Re: rools

Tim O'Connor (tim@roughdraft.org)
Tue, 03 Mar 1998 08:32:15 -0500

> 	Tim tells us he cringes to confess he's never read A.A.Milne.
> 	In England, by & large, we cringe to confess we *have* - & try
> 	to blame it on careless guardians of our childhood.  (Remember
> 	Dorothy Parker's Tonstant Weeder ?)

Ah, yes -- so I retract my shame!

> 	I can't speak for Pynchon (who is to me what Milne is to Tim)
> 	but surely people like Blake & Swift (& innumerable writers of
> 	those periods) used capitals in what was then the straightforward
> 	convention of the time & not - as seems to be case with Milne
> 	& Salinger - to achieve a rather deliberate, contrived effect.

>From my (miniscule) knowledge of etymology, my angle on Blake and Swift and
friends is that the language then was rather in the state it's in now.

In earlier times, as I understand the development of English, there was
still considerable influence of Middle English and German -- and writing,
publishing, and literacy were still at an early stage.  (I think of the
pamphleteers of the time, who made sure that we who speak a common language
would not live under a common royal umbrella.)

EXERCISE INSTRUCTIONS: Please quote the stretch of the mailing-list reply about Milne and capital letters from "Tim O'Connor (tim@roughdraft.org)" through "Milne is to Tim)", word for word.

DATASET EXCERPT:
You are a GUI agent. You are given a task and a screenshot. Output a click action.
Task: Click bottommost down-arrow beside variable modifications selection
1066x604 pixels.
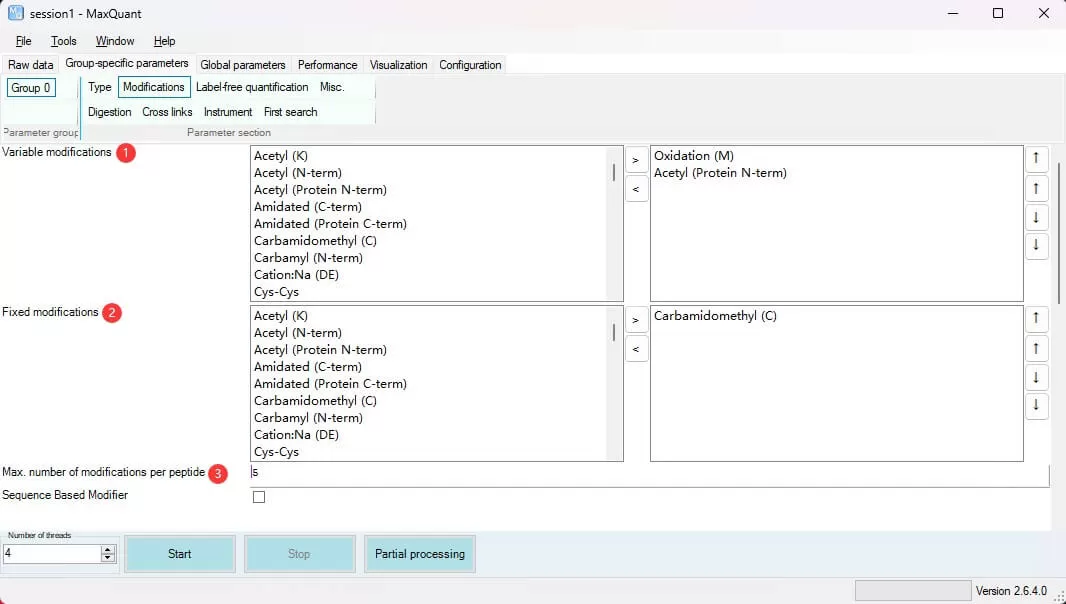pos(1036,245)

TASK ANSWER:
Tim O'Connor (tim@roughdraft.org)
Tue, 03 Mar 1998 08:32:15 -0500

> 	Tim tells us he cringes to confess he's never read A.A.Milne.
> 	In England, by & large, we cringe to confess we *have* - & try
> 	to blame it on careless guardians of our childhood.  (Remember
> 	Dorothy Parker's Tonstant Weeder ?)

Ah, yes -- so I retract my shame!

> 	I can't speak for Pynchon (who is to me what Milne is to Tim)